CHAPTER SIXTEEN
Will
It’s nighttime before I can get away to find Annie.
I still don’t fully know what happened this afternoon. Everything seemed to be going well, and then I called her sexy and everything fell apart. She said something about it being a nice line and working perfectly. But I’m not sure what about that would have hurt her so badly.
All I know is that the look she had before she shot up from the table gutted me. She was smiling with tears in her eyes. One glance at those blue eyes filled with emotion, and I wanted to beg her to stay so I could fix whatever happened. I haven’t been able to shake the image from my head all day. And now I’m finally off work, and I’ve been trying to hunt Annie down. I checked her house first, but her truck wasn’t there. And then I drove by Hank’s, and she wasn’t there either.
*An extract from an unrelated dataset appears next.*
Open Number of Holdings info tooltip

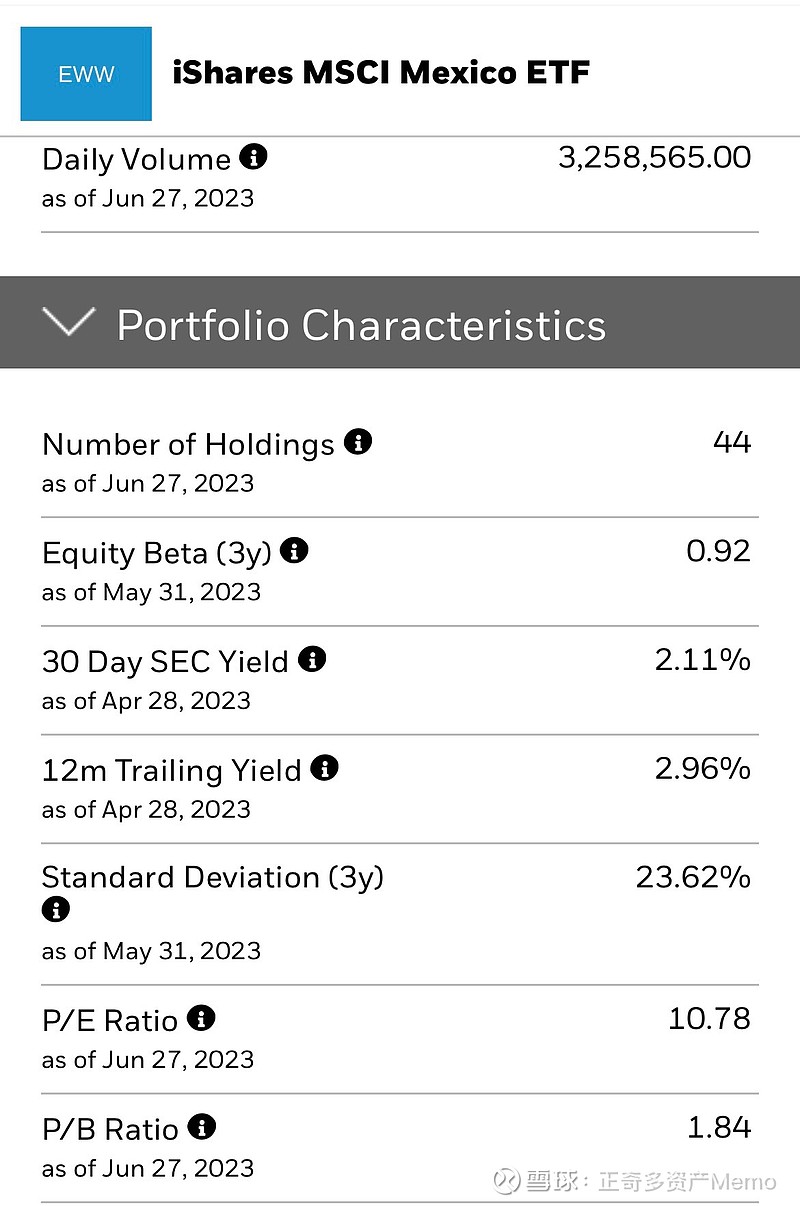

Even though her shop is closed, I decided to come by anyway, and sure enough, there she is. The town is dark, but her shop is lit up like a glass box. I see her in there standing in front of the wooden worktable, shoving stems of greenery into a vase like it personally offended her. Her long blonde hair is piled on her head in a messy jumbled heap, and she’s wearing a light pink oversize sweatshirt that’s draping off one of her shoulders. I’ve never seen her undone like that, and it’s making my pulse race. My fingers ache to sink into the back of her messy hair and wreck it even more. Seeing her bathed in light and surrounded by flowers from out here in the dark makes me feel like a man who slipped out of hell and is glimpsing heaven.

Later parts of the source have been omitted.